== Your goal ==
Which lines of the records contain the word "agent"? Show each of them.

○ ○ ○ ○ ○

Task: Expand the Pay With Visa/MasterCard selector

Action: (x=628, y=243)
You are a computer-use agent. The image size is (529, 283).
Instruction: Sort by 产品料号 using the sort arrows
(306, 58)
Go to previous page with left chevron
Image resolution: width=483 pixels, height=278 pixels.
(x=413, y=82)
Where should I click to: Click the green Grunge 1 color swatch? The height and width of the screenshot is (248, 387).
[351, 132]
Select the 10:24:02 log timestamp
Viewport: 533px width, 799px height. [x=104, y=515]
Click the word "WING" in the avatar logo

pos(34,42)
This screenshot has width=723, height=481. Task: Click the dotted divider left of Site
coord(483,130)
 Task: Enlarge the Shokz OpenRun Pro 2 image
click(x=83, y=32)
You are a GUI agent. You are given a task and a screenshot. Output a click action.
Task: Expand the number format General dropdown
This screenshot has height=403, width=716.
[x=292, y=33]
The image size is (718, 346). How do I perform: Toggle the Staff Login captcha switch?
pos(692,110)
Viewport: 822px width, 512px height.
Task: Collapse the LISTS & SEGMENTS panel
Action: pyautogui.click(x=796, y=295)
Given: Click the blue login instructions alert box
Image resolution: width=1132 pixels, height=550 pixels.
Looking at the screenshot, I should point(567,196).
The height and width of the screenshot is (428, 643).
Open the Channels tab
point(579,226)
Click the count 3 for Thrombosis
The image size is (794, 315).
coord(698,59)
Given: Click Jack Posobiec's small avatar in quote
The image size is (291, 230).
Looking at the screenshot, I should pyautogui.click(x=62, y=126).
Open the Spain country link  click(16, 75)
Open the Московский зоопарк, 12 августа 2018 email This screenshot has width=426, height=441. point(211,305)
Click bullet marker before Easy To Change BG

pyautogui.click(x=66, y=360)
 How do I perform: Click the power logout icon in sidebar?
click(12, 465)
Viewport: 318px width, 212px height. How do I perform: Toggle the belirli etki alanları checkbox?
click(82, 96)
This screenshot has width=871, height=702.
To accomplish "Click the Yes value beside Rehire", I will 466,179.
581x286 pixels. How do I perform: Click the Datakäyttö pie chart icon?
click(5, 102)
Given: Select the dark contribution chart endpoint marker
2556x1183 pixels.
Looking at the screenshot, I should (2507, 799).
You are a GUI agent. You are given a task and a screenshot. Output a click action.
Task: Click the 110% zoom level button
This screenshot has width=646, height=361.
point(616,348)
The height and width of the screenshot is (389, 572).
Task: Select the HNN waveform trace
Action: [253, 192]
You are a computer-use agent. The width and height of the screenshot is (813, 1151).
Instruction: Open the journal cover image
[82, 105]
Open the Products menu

○ ○ ○ ○ ○

== Exercise output ==
You are a computer-use agent. The image size is (529, 283).
You are a GUI agent. You are given a task and a screenshot. Output a click action.
You are a GUI agent. You are given a task and a screenshot. Output a click action.
You are a computer-use agent. The width and height of the screenshot is (813, 1151).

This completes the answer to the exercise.